Com o presente livro, “A Dívida da Peixeira ” (Grande Prémio Sonangol de Literatura/2001), Jacinto de Lemos consolida o seu belo, ligeiro, cativante, às vezes hilariante e recriado discurso em prosa, assente no linguajar popular, aliás um discurso iniciado com o seu primeiro livro, “Undengue”, e continuado no segundo, “O Pano Preto da Velha Mabunda”. Mas, como acontece com todos nós, o autor tem ainda muito caminho por caminhar, passe a redundância.
( ) – Dentre as várias leituras possíveis, para o entendimento do que aqui se diz sobre “A Dívida da Peixeira”, no plano estilístico, aconselhamos “O Estilo e as suas Técnicas”, de Marcel Cressot.
Jacinto de Lemos, aos 41 anos de idade (2/1/61), confirma, com “A Dívida da Peixeira”, a sua forte veia de prosador nato e, com isso, confirma também a pujança da literatura angolana no espaço dos países de língua portuguesa.
Membro da U.E.A. desde 7 de Junho de 1995, Técnico Médio de Bioquímica, este autor é também um homem das artes cénicas (de referir que o seu livro “O Pano Preto da Velha Mabunda” foi adaptado ao teatro e levado à cena com muito êxito) e um homem das artes plásticas. De há uns anos a esta parte decidiu fazer da escrita, da literatura, a sua residência primeira; a sua maneira de estar na vida. Aposta arriscada, certamente. Mas nobilíssima.
É, pois, caso para dizer: - os “mais velhos”, os mestres angolanos na arte de produzir boa prosa, não têm porque ficar preocupados. Com Jacinto de Lemos o testemunho está bem entregue. Pois, com certeza!
Agora que nos prestamos a terminar é que nos damos conta que, contrariamente ao que anunciamos no princípio, não cometemos inconfidência nenhuma.
Meus amigos, vale a pena comprar e ter este livro nos nossos escaparates.

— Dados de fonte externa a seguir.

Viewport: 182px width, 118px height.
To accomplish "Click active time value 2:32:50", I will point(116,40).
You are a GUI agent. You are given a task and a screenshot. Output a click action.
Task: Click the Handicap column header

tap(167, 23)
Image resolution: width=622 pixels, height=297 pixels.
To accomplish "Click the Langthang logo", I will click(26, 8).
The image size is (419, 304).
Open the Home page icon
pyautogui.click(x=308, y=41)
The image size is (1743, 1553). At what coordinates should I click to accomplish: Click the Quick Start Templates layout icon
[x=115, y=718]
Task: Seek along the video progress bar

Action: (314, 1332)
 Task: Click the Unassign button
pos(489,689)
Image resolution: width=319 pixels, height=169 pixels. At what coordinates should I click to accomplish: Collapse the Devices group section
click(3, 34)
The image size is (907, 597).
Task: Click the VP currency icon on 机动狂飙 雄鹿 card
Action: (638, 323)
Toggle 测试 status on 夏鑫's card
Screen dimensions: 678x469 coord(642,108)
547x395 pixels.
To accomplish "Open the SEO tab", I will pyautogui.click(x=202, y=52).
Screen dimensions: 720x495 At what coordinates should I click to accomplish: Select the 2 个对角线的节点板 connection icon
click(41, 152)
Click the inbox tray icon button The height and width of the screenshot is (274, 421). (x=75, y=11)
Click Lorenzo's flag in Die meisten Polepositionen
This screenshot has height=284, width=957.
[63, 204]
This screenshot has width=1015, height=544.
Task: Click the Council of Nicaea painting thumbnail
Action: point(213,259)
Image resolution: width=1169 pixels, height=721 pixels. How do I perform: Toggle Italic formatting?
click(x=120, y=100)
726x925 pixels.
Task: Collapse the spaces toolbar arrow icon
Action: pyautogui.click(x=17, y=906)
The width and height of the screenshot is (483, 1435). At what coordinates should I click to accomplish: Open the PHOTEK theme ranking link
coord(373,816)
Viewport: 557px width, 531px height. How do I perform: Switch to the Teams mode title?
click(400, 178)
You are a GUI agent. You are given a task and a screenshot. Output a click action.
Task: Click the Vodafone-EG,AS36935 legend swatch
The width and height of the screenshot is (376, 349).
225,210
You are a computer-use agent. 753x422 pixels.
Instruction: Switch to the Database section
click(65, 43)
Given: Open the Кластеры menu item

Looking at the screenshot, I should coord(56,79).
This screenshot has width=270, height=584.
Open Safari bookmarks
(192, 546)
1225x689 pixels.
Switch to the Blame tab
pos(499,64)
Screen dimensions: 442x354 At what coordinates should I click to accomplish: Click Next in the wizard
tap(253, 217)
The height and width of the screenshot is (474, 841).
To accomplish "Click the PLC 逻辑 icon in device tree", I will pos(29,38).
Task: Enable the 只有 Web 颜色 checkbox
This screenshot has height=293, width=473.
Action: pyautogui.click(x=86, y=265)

Porque quem o não fizer, como diz o próprio Jacinto de Lemos numa das passagens deste seu livro, ficará “buamado” e, com mãos na cintura, dirá: - Afinale é isso que si passou aqui?!
MUITO OBRIGADO.
Luanda, 25 de Fevereiro de 2002.-
CONCEIÇÃO CRISTÓVÃO
REFERÊNCIAS BIBLIOGRÁFICAS
- BARTHES, Roland – O Grau Zero da Escrita, Lisboa 1984.
- BELO, Fernando – Epistemologia do Sentido (vol. I), Lisboa 1995.
- BRUNET, Manon et LANTHIER, Pierre – L’inscription Sociale de l’intellectuel, Canadá 2000.
- CAILLÉ, Alain – A Demissão dos Intelectuais, Lisboa 1997.
- CRESSOT, Marcel – O Estilo e as suas técnicas, Lisboa 1980.
- MACHADO, J. Baptista – Introdução ao Direito e ao Discurso Legitimador, Coimbra 2000.
- PERES, J. Andrade e MÓIA, Telmo – Áreas Críticas da Língua Portuguesa, Lisboa 1995.
- REIS, Carlos – Técnicas de Análise Textual, Coimbra 1976.
- TODOROV, Tzevetan – Os Géneros do Discurso, Lisboa 1981.
*Texto de apresentação do livro “A Dívida da Peixeira”, Grande Prémio Sonangol de Literatura/2001, de Jacinto de Lemos, em Luanda, aos 25 de Fevereiro de 2002. **Poeta, ensaísta e Deputado.